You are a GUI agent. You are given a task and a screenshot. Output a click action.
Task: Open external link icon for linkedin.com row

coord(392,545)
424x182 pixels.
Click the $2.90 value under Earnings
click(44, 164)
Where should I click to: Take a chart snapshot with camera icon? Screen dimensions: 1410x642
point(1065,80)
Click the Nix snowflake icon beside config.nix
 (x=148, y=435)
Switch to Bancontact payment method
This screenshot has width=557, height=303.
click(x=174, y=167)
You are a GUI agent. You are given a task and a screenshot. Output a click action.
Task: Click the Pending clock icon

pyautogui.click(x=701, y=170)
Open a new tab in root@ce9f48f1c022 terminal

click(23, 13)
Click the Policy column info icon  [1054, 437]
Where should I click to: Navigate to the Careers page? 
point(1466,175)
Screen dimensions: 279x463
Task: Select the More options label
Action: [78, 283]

☆ ☆ ☆

Quote the material above line for line, with no changes.

— The output —
You are a GUI agent. You are given a task and a screenshot. Output a click action.
Task: Open external link icon for linkedin.com row

coord(392,545)
424x182 pixels.
Click the $2.90 value under Earnings
click(44, 164)
Where should I click to: Take a chart snapshot with camera icon? Screen dimensions: 1410x642
point(1065,80)
Click the Nix snowflake icon beside config.nix
 (x=148, y=435)
Switch to Bancontact payment method
This screenshot has width=557, height=303.
click(x=174, y=167)
You are a GUI agent. You are given a task and a screenshot. Output a click action.
Task: Click the Pending clock icon

pyautogui.click(x=701, y=170)
Open a new tab in root@ce9f48f1c022 terminal

click(23, 13)
Click the Policy column info icon  [1054, 437]
Where should I click to: Navigate to the Careers page? 
point(1466,175)
Screen dimensions: 279x463
Task: Select the More options label
Action: [78, 283]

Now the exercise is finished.